## YOUR TASK
Your answer should be each line of the entries that contains the word "agent", copied in full.

Stored data:
= = = = = = =
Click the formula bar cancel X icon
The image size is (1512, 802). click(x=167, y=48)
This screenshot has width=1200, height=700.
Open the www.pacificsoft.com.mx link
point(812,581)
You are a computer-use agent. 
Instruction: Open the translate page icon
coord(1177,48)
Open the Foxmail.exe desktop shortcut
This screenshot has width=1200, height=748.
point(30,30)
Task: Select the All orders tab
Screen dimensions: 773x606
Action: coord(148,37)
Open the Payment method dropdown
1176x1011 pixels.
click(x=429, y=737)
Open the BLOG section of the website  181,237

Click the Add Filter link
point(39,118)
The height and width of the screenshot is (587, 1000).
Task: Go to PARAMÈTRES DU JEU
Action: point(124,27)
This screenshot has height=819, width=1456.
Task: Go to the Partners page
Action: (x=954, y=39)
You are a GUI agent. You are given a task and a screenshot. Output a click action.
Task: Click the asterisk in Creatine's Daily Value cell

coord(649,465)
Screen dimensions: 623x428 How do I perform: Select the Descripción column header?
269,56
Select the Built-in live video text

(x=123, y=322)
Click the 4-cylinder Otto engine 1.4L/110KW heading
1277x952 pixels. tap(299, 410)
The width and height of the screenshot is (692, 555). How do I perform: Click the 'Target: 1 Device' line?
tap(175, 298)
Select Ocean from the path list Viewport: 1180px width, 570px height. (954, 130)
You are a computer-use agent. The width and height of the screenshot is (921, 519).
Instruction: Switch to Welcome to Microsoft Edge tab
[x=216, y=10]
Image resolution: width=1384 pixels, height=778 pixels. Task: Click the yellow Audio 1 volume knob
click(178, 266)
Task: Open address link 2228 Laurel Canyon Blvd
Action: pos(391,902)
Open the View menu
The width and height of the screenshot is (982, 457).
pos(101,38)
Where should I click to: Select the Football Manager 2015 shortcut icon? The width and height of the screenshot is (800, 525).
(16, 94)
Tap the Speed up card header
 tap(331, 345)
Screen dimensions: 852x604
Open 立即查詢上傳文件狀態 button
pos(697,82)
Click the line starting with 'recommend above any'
= = = = = = =
## EXPECTED OUTPUT
You are a computer-use agent. 
You are a GUI agent. You are given a task and a screenshot. Output a click action.
You are a computer-use agent. The width and height of the screenshot is (921, 519).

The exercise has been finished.